Thanks for the detailed comment!
We agree and say as much:
And here’s what we say at the linked previous post:
We also explicitly discuss your example of Climate Change making much the same point:
I acknowledge though that your concern is that “this categorisation helps to reify and entrench those divisions”. I think this is possible, but I think that:
There is something[1] unifying these causes
It is important to talk about that (I think we’d be more confused/less informed if we just considered all the causes as separate/independent).
Referring to these clusters of causes and ideas in terms of “longtermism” and “neartermism” is established terminology. Crucially, I don’t think there’s an obviously better set of term, because “existential risk” wouldn’t capture some causes within this bucket (e.g. in previous years we had a “broad longtermism” item which was also part of this cluster)
I think it’s an entirely reasonable view to think discussion of this should be in the text, not a footnote. Though we had a lot of information in both the footnotes and appendix, so it’s tricky.
Though I don’t claim it’s a single thing, rather than a cluster of correlated things. And empirically, our longtermist-neartermist cause scores measure is strongly correlated with people’s stated abstract beliefs.
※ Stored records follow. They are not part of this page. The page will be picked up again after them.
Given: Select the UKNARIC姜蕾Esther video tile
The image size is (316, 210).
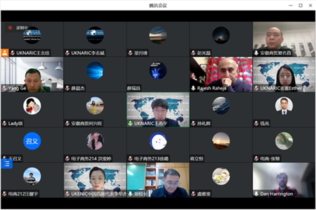Looking at the screenshot, I should pos(284,73).

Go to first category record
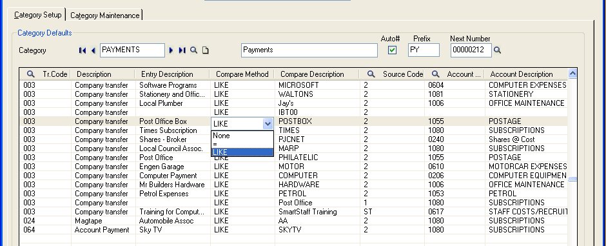[x=83, y=50]
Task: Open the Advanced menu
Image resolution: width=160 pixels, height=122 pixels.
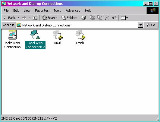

The single abstract item explicitly about longtermism, is correlated with LT-NT at r=0.457, which is appreciably strong for a necessarily noisy cause prioritisation score and single item, in a social science context.
Thanks for responding David, and again I think that the survey work you’ve done is great :) We have many points of agreement:
Agreed that you basically note my points in the previous works (both in footnotes and in the main text)
Agreed that it’s always a hard tradeoff when compressing detailed research findings into digestible summaries of research—I know from professional experience how hard that is!
Agreed that there is some structure which your previous factor analysis and general community discussions picked up on, which is worth highlighting and examining
I still think that the terminology is somewhat misguided. Perhaps the key part I disagree is that “Referring to these clusters of causes and ideas in terms of “longtermism” and “neartermism” is established terminology”—even if it has been established I want to push back and un-establish because I think it’s more unhelpful and even harmful for community discussion and progress. I’m not sure what terms are better, though some alternatives I’ve seen have been:[1]
Richard Chappell’s “Pure suffering reduction vs Reliable global capacity growth vs High-impact long-shots”
Laura Duffy’s “Empirical EA vs Reason-driven EA”
Ryan Briggs’s “Bed-nets vs Light-cone”
I guess, to state my point as clearly as possible, I don’t think the current cluster names “carve nature at its joints”, and that the potential confusion/ambiguity in use could lead to negative perceptions that aren’t accurate became entrenched
Though I don’t think any of them are perfect distillations
Thanks JWS, it certainly sounds like we agree more than we disagree.
That’s definitely fair!
For what it’s worth I think that the explanation for differences in support for these two different clusters of causes is more epistemic and than it is to do with attitudes towards the longterm or near term per se.[1] Ideally, I’d like the terms we use to not (be seen to) refer to the explanation for supporting the causes at all, since I think the reasons are heterogeneous.
In any case, we definitely agree that none of these terms are perfect, and I suspect no terms are going to be completely satisfactory, but I’m open to continued discussion about what better terms would be.
Although, in terms of predicting “LT minus NT” cause prioritisation from our cause-related idea items, the “long term future” item and “low probability, high impact” items were about equally predictive.
Interestingly, this also holds true in unpublished work we have looking at the general public, for whom objections that influencing the far future is impractical or impossible are more consequential than their lack of concern for future generations.